PROBLEM TO WORK ON:
From the data below, please reproduce exactly everything from the line that contains "How do I perform: Click" down to the line that contains "Task: Click the Pimax logo in header", with both ends included.

RECORDS SUPPLIED:
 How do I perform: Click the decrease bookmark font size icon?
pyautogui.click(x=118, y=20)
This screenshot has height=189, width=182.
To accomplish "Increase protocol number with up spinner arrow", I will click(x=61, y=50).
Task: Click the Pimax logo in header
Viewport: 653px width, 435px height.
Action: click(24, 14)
==
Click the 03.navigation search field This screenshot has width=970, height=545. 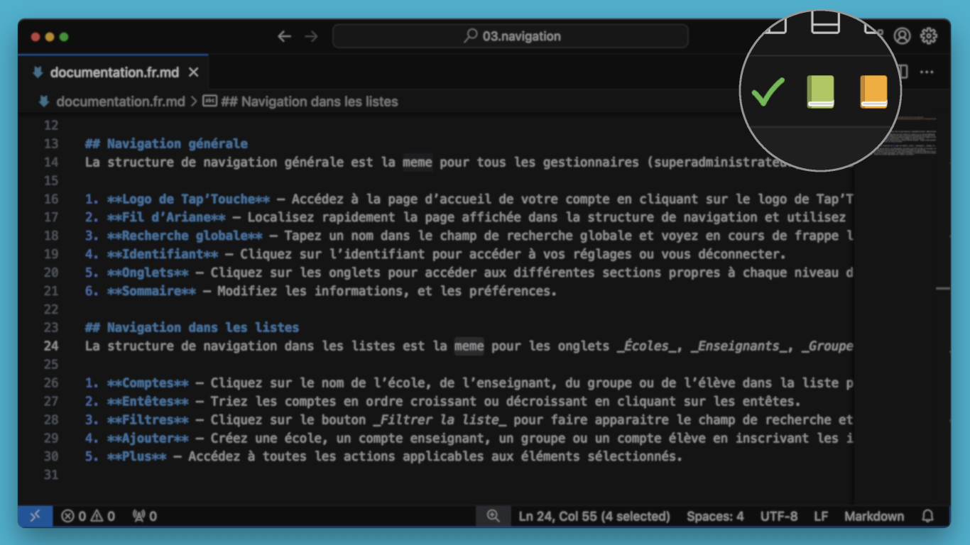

SOLUTION:
 How do I perform: Click the decrease bookmark font size icon?
pyautogui.click(x=118, y=20)
This screenshot has height=189, width=182.
To accomplish "Increase protocol number with up spinner arrow", I will click(x=61, y=50).
Task: Click the Pimax logo in header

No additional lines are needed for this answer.